Now, it is likely that should a bank or credit card company be either impersonated by a fraudster in order to gain money, or trick a client into depositing, and the bank allows the transfer, a client will be able to take recourse via the Ombudsman and use this Santander case as a precedent.

For example, in 2015, FinanceFeeds approached a firm in China at a trade show that had been advertising itself as a ‘prime brokerage’. When asked who their liquidity arrangement is with and where the funds go, they explained Barclays in England (for client funds) and that their liquidity was Tier 1 bank level, having reeled off names from Deutsche Bank to Credit Suisse, all of which was of course false and the trades really go in the big shiny bucket.

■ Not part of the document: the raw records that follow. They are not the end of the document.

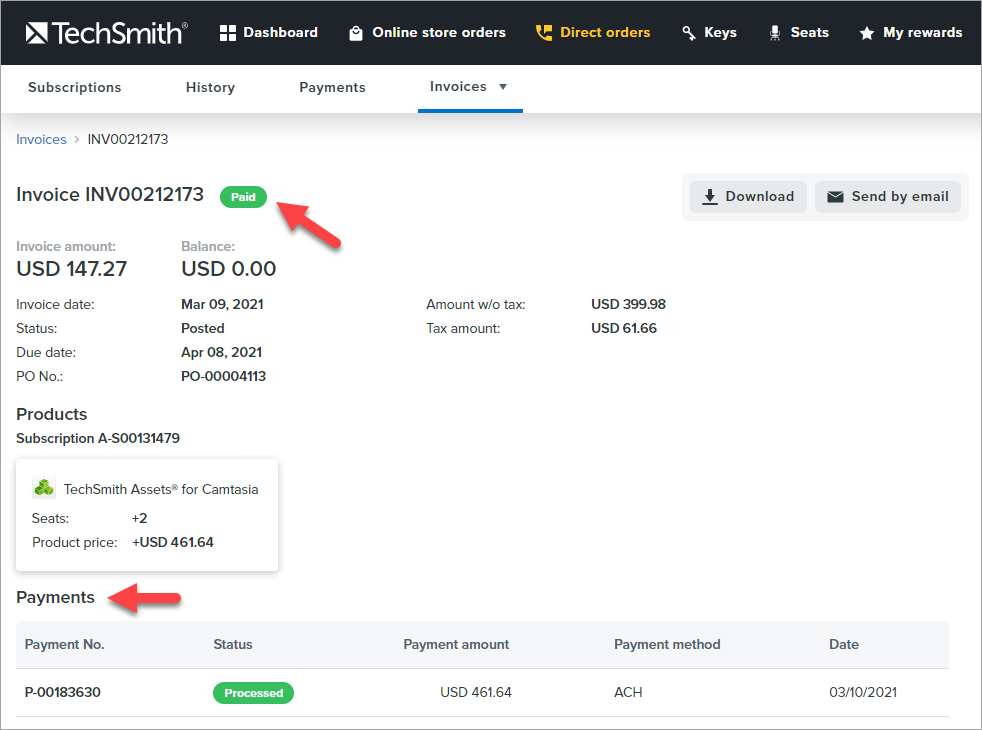Image resolution: width=982 pixels, height=730 pixels.
Task: Click the Dashboard grid icon
Action: coord(227,33)
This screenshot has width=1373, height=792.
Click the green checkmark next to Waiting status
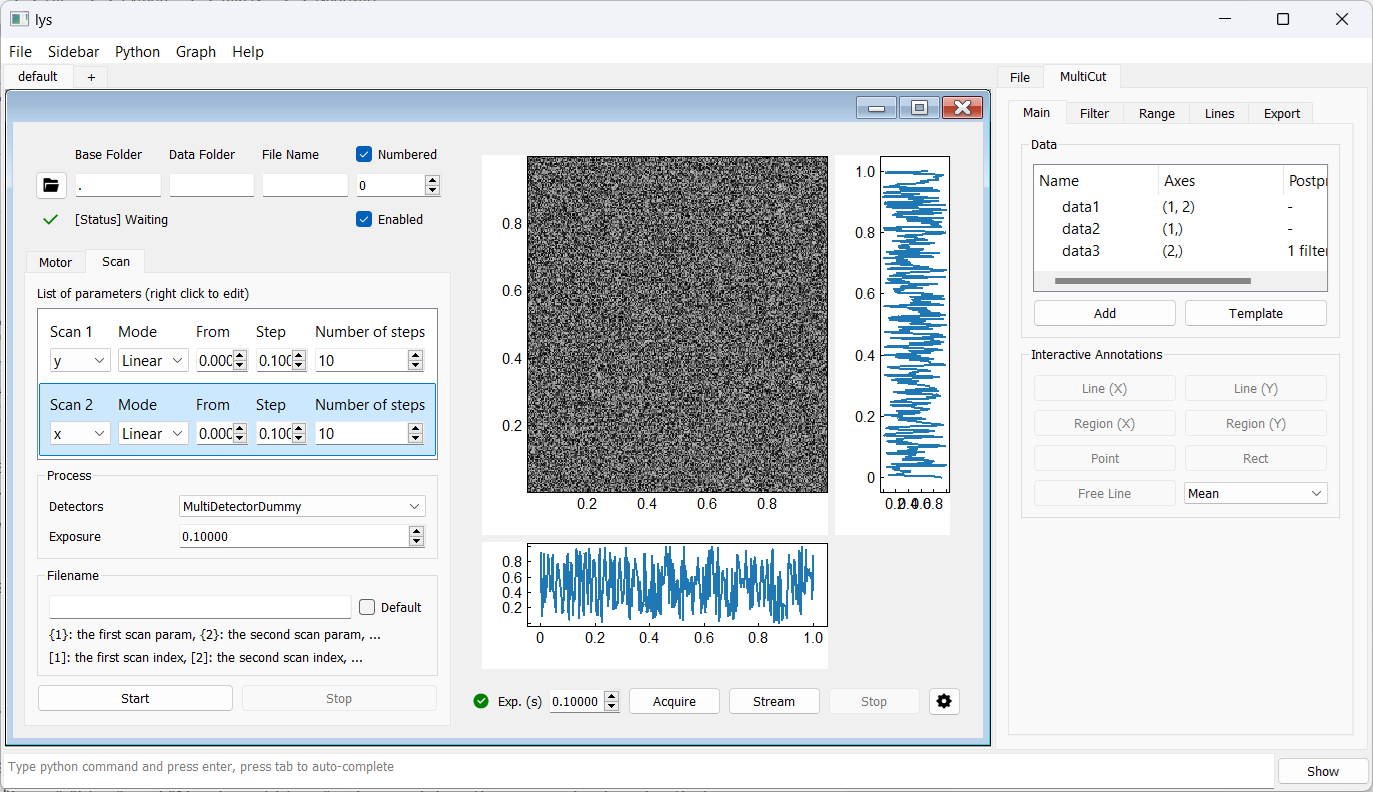point(51,219)
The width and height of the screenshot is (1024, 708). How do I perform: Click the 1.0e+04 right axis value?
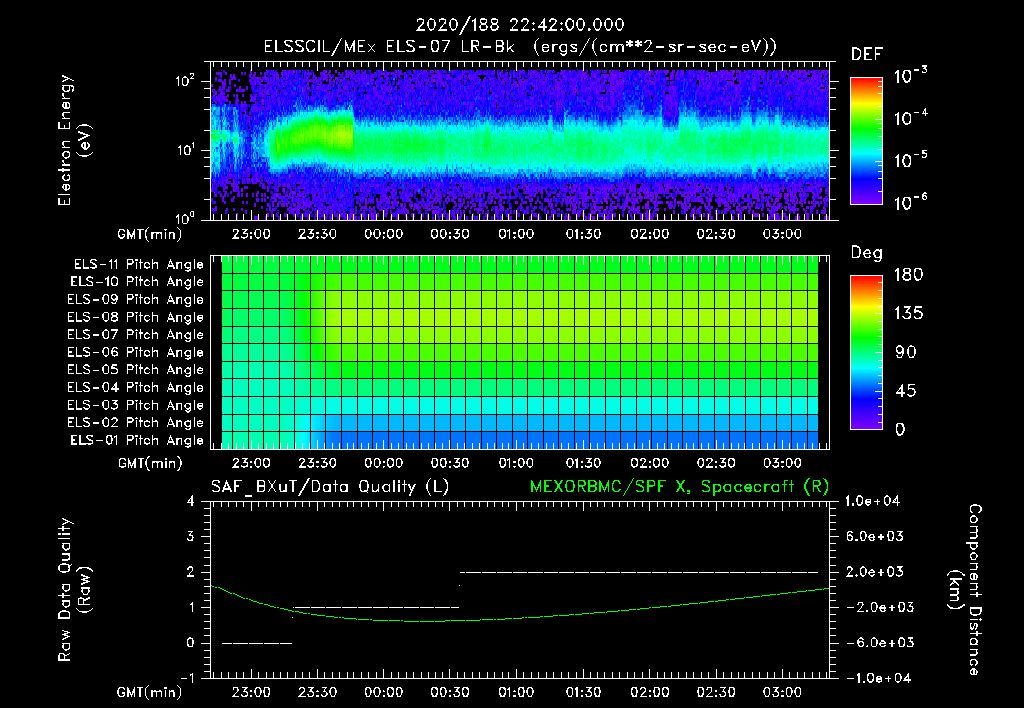click(874, 501)
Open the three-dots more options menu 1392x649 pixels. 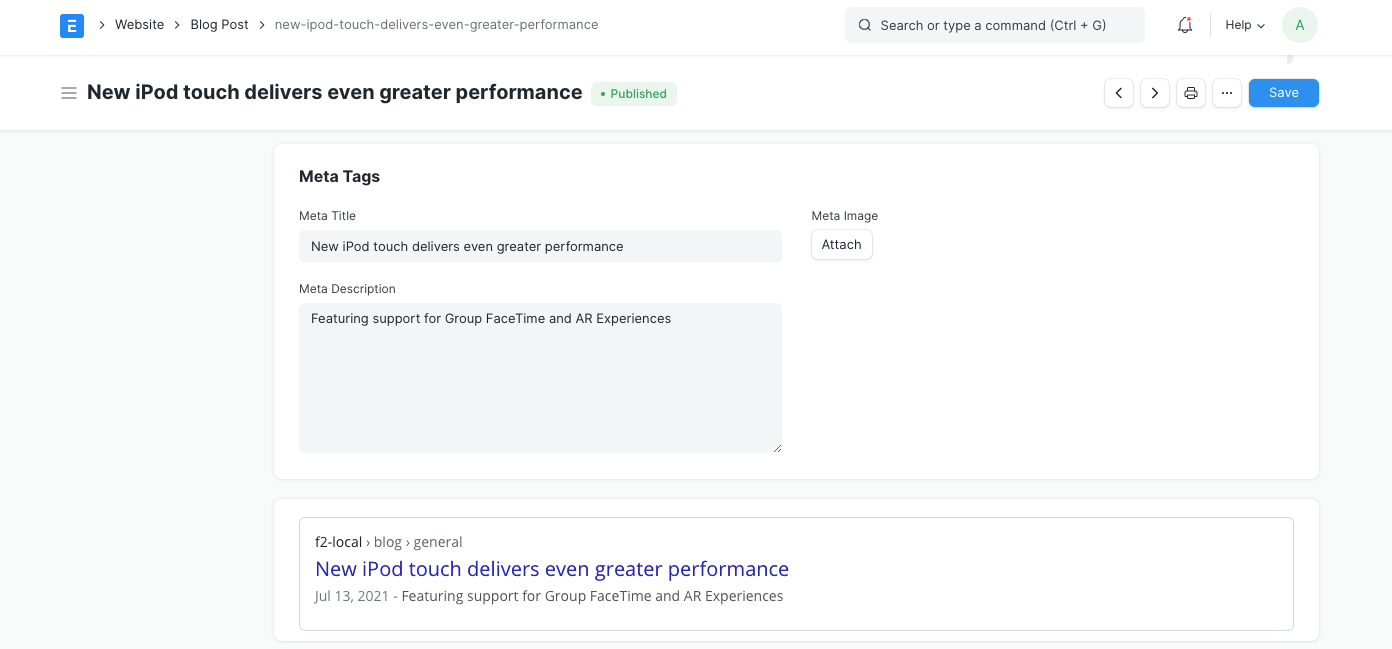[x=1227, y=93]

Should a UK customer now be told that their funds are going to a Barclays account, and make a transfer on that basis or a credit card transaction therefore not being able to see which bank ultimately receives the funds, it may well be that the Ombudsman would refer to this case with Santander and instruct a refund from the UK based merchant that sent the money.

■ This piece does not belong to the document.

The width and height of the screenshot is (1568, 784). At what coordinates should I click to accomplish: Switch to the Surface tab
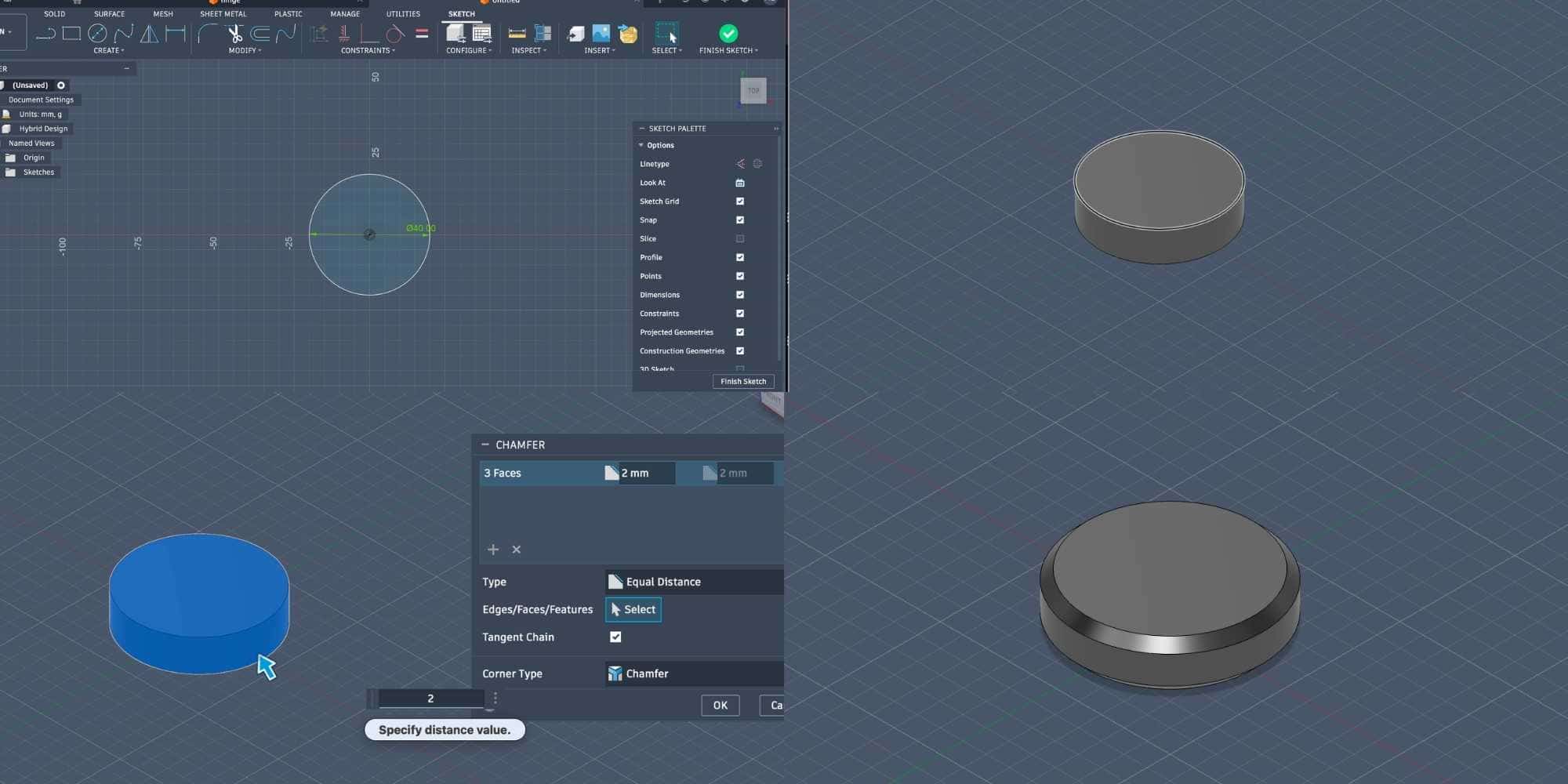click(109, 13)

The decision means that fraud victims who have recently been refused a refund by their bank on the grounds they were grossly negligent could resubmit a complaint to their bank. The bank may then agree to have another look at the complaint and, if not, the customer could escalate it to the Ombudsman. Customers could also ask the Ombudsman to reopen their case if they have not yet received a final decision.

Customers have six years to complain to their bank about a disputed unauthorized transaction. When banks reject a complaint, customers have six months to go to the Ombudsman.

Caroline Wayman, chief executive of the Financial Ombudsman Service, said: ‘Each year, we see more than 8,000 cases involving fraud and scams. ‘It’s not fair to automatically call a customer grossly negligent simply because they’ve fallen for a scam. That’s especially true in light of the sophisticated way criminals exploit banks’ security systems – and convince customers that their money is at risk.’

Where the ruling would not apply is under the circumstance that someone was tricked into transferring money into a fraudster’s account for a car that later turned out not to exist or convinced to make a payment to a bogus solicitor when buying a house. This is because they transferred the money themselves, which is known as authorized push payment fraud, however in many cases, binary options and crypto scammers tend to use methods that associate themselves with bona fide financial institutions in order to gain access to deposit payments.

It is not uncommon, for example, for some of their sales staff, usually based in Israel, to claim that they are at Merrill Lynch or Goldman Sachs in London and that they are offering access to live markets. This type of mantra clearly echoes that of the impostors that were the center of the Ombudsman’s recent ruling.

It should also put an end to the scams that are being orchestrated by former binary options fraudsters who now approach the exact same people they have conned and promise that they will retrieve the lost money – an evil practice that preys on the weaknesses of those who have already fallen foul, because in this case, defrauded people can simply go to the Ombudsman who will then reproach their bank or merchant provider, which in turn will make banks take more notice of who is transferring money to who and where.

About £145million was lost to this type of fraud in the first six months of last year – up 50 per cent on the same period in 2017, and a new code of conduct is expected to be introduced soon to ensure all victims will be treated fairly and compensated regardless of how it occurred. The Payment Systems Regulator said it is still being finalized.